Things to do:
A: Render the sentence "The initial velocity in the vertical direction is $0$." from the projectile motion derivation into Spanish.
B: Pick up the projectile motion derivation after its final sentence and keep going.

Extracted text:

Given that, the range covered by the sphere, $M$ , when released by the robot from the height, $H$ , with the horizontal speed $V_0$ is $D$ as shown in the figure.

The initial velocity in the vertical direction is $0$ .

Let $g$ be the acceleration due to gravity, which always acts vertically downwards, so, it will not change the horizontal direction of the speed, i.e. $V_0$ will remain constant throughout the projectile motion.

So, if the time of flight is $t$ , then

$D=V_0t\; \cdots (i)$

Now, from the equation of motion

$s=ut+\frac 1 2 at^2\;\cdots (ii)$

Where $s$ is the displacement is the direction of force, $u$ is the initial velocity, $a$ is the constant acceleration and $t$ is time.

Here, $s= -H, u=0,$ and $a=-g$ (negative sign is for taking the sigh convention positive in $+y$ direction as shown in the figure.)

So, from equation (ii),

$-H=0\times t +\frac 1 2 (-g)t^2$

$\Rightarrow H=\frac 1 2 gt^2$

$\Rightarrow t=\sqrt {\frac {2H}{g}}\;\cdots (iii)$

Similarly, for the launched height $2H$ , the new time of flight, $t'$ , is

$t'=\sqrt {\frac {4H}{g}}$

From equation (iii), we have

$\Rightarrow t'=\sqrt 2 t\;\cdots (iv)$

Now, the spheres may be launched at speed $V_0$ or $2V_0$ .

Data segment:
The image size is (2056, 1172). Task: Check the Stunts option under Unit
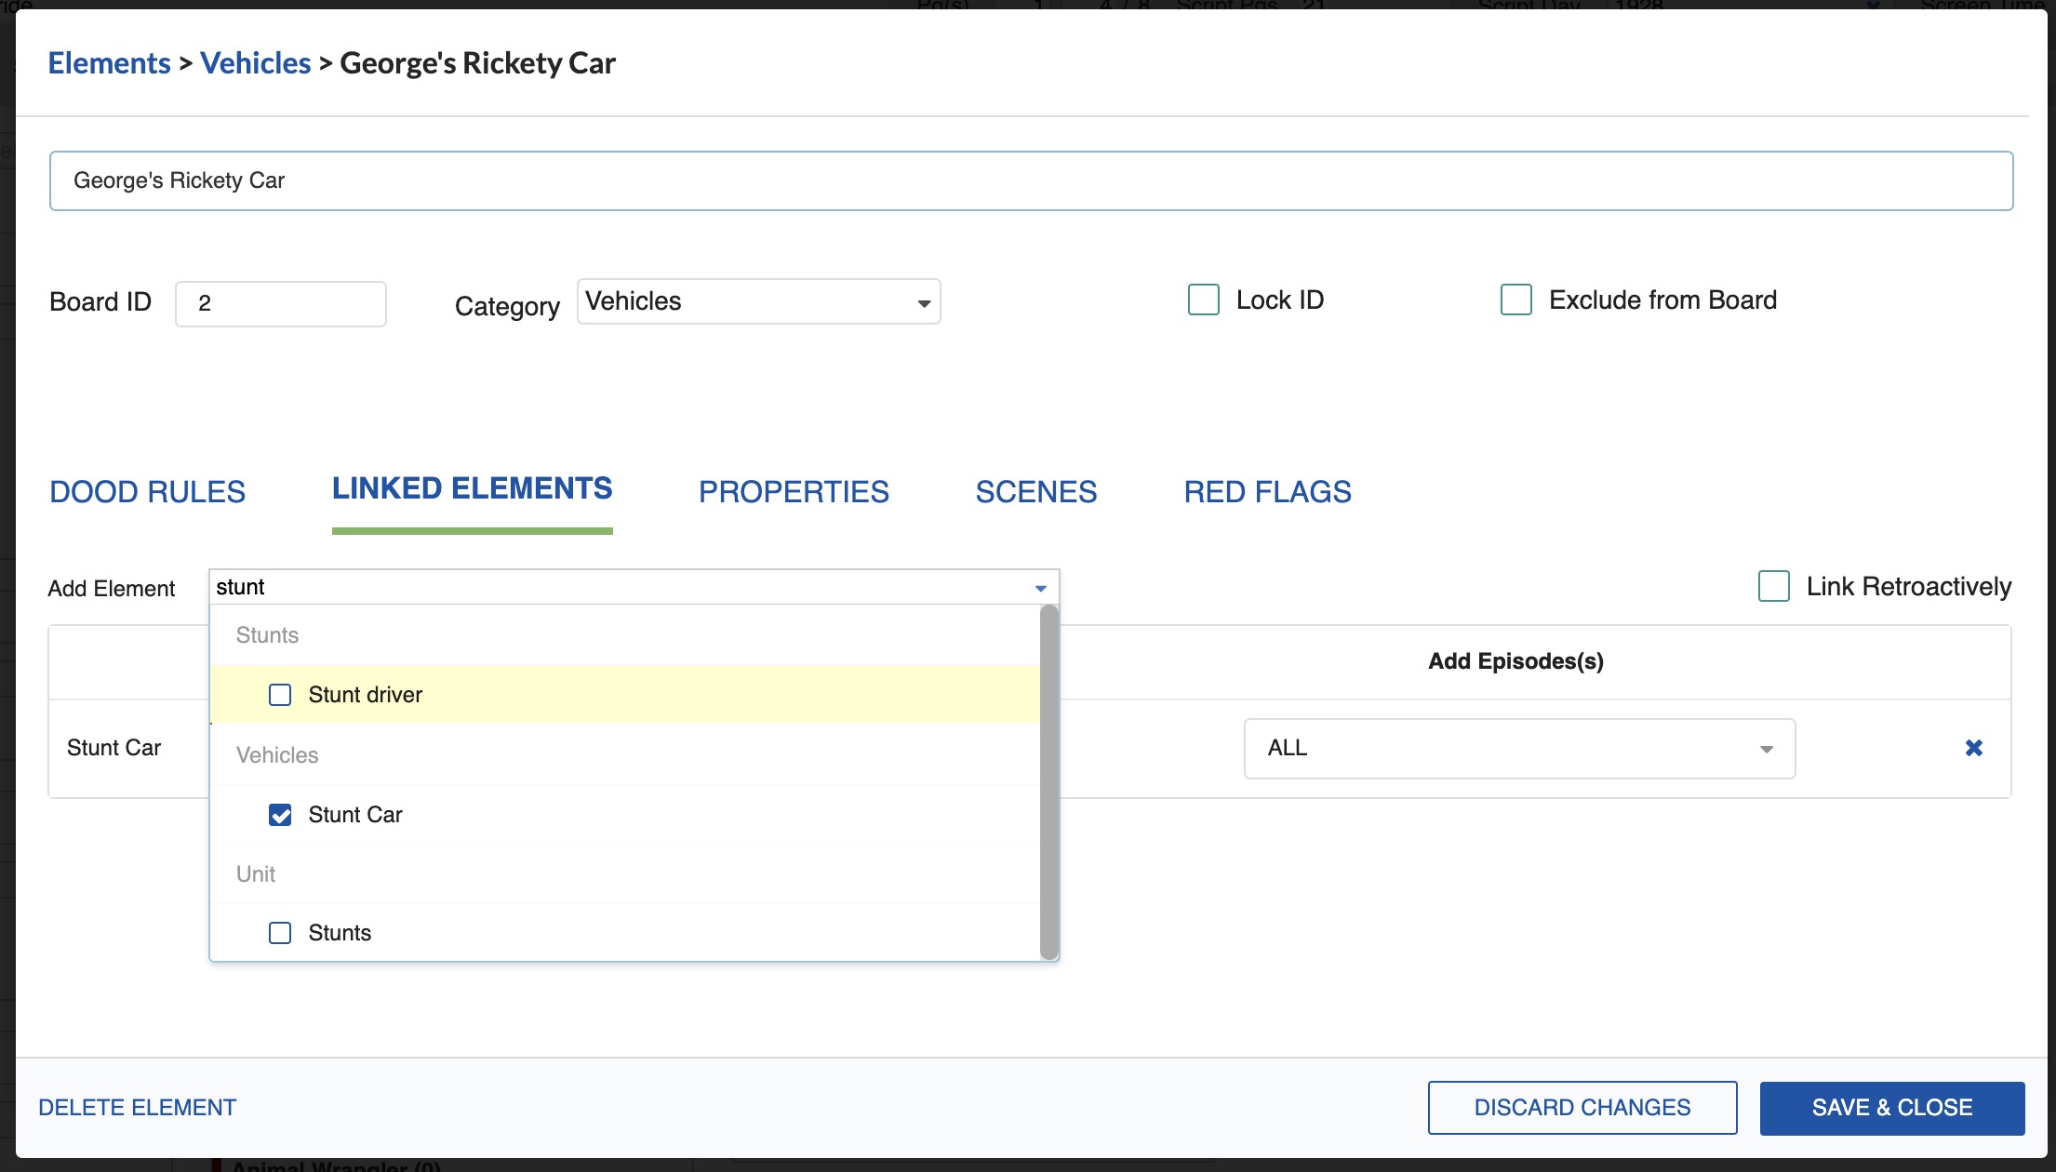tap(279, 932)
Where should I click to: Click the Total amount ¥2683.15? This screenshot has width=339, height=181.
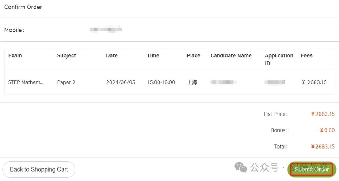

Task-by-task answers:
A: La velocidad inicial en la dirección vertical es $0$.

B:
Let, the distance covered in the $x-$ direction be $D_1$ for $V_0$ and $D_2$ for $2V_0$ , we have

$D_1=V_0t'$

$D_1=V_0\times \sqrt 2 t$ [from equation (iv)]

$\Rightarrow D_1=\sqrt 2 D$ [from equation (i)]

$\Rightarrow D_1=1.41 D$ (approximately)

This is in the $3$ points range as given in the figure.

Similarly, $D_2=2V_0t'$

$D_2=2V_0\times \sqrt 2 t$ [from equation (iv)]

$\Rightarrow D_2=2\sqrt 2 D$ [from equation (i)]

$\Rightarrow D_2=2.82 D$ (approximately)

This is out of range, so there is no point for $2V_0$ .

Hence, students must choose the speed $V_0$ to launch the sphere to get the maximum number of points.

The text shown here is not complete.